The laser settings used were not particularly aggressive, said Etesami. “We believe that the Fotona 4D third step, which uses 1064-nm Nd:YAG with high fluences and high pulse duration (2 seconds), contributed most to the severe reaction in our patient.” The third step is performed to achieve deep and homogenous bulk heating of the skin, she said. However, Etesami added, performing this step in skin with existing comedones could have led to the rupture of the follicles and the subsequent severe granulomatous inflammation.
“Complications of resurfacing fractional lasers are rare, and these lasers are considered safe,” she said. “It’s also important to note that in our laser clinics at Razi Hospital, the Fotona 4D laser has been applied to hundreds of patients during recent years without any significant [adverse] effects [AEs].”
However, Etesami said, many studies report acneiform lesions as one of the most frequent AEs after laser therapy.
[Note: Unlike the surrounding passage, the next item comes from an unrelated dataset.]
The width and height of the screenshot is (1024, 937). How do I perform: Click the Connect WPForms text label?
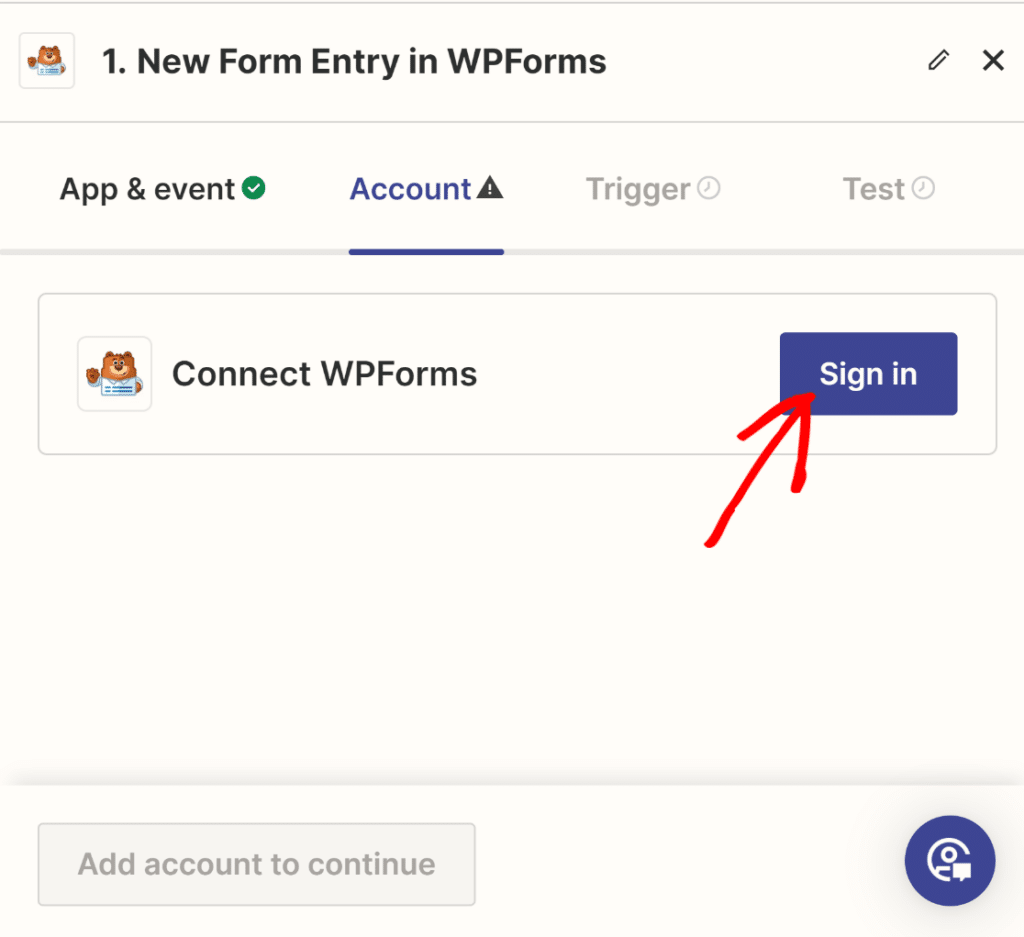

In a study of 730 patients who underwent fractional rejuvenation with 1927-nm, 1550-nm, or CO2 laser, 13 patients experienced acne eruptions.5 In a retrospective study of 961 patients who underwent 1550-nm Er:YAG laser treatment, 7.6% experienced complications, with acneiform lesions (1.87%) being the most common.6 A review of all reported complications of fractional laser resurfacing occurring between 1998 and 2009 revealed that acneiform lesions occurred in 2% to 10% of patients.7 Conversely, authors uncovered only 1 previously reported case of granulomatous lesions occurring after laser resurfacing.8
Ultimately, authors advised caution in patients considering laser therapy who have active comedonal acne or a history thereof. “I would highly suggest dermatologists first treat comedonal acne lesions in patients seeking minimally invasive rejuvenation lasers before performing laser therapy,” Etesami said. “Even very mild comedonal acne, as in our patient, can lead to severe reactions including acne flare or the development of an acne agminate-like granulomatous reaction.”
1. Balighi K, Abedini R, Ghanadan A, Peymanfar AA, Akhdar M, Etesami I. Self-limited acne agminate-like granulomatous reaction to facial laser rejuvenation in a patient with comedonal acne vulgaris. J Cosmet Laser Ther. 2020;22(6-8):241-243. doi:10.1080/14764172.2021.1921810
2. Ferguson L, Fearfield L. Topical dapsone gel is a new treatment option for acne agminata. Clin Exp Dermatol. 2019;44(4):453-455. doi:10.1111/ced.13742
3. Nishimoto J, Amano M, Setoyama M. The detection of Propionibacterium acnes signatures in granulomas of lupus miliaris disseminatus faciei. J Dermatol. 2015;42(4):418-421. doi:10.1111/1346-8138.12773
4. Ganzetti G, Giuliodori K, Campanati A, Simonetti O, Goteri G, Offidani AM. Doxycycline-isoniazid: a new therapeutic association for recalcitrant acne agminata. Dermatol Ther. 2012;25(2):207-209. doi:10.1111/j.1529-8019.2012.01442.x
5. Cohen SR, Goodacre A, Lim S, et al. Clinical outcomes and complications associated with fractional lasers: a review of 730 patients. Aesthetic Plast Surg. 2017;41(1):171-178. doi:10.1007/s00266-016-0767.x
6. Graber EM, Tanzi EL, Alster TS. Side effects and complications of fractional laser photothermolysis: experience with 961 treatments. Dermatol Surg. 2008;34(3):301-305; discussion 305-307. doi:10.1111/j.1524-4725.2007.34062.x
7. Metelitsa AI, Alster TS. Fractionated laser skin resurfacing treatment complications: a review. Dermatol Surg. 2010;36(3):299-306. doi:10.1111/j.1524-4725.2009.01434.x
8. Rendon-Pellerano MI, Lentini J, Eaglstein WE, Kirsner RS, Hanft K, Pardo RJ. Laser resurfacing: usual and unusual complications. Dermatol Surg. 1999;25(5):360-366; discussion 366-367. doi:10.1046/j.1524-4725.1999.07358.x
Etesami reports no relevant financial disclosures.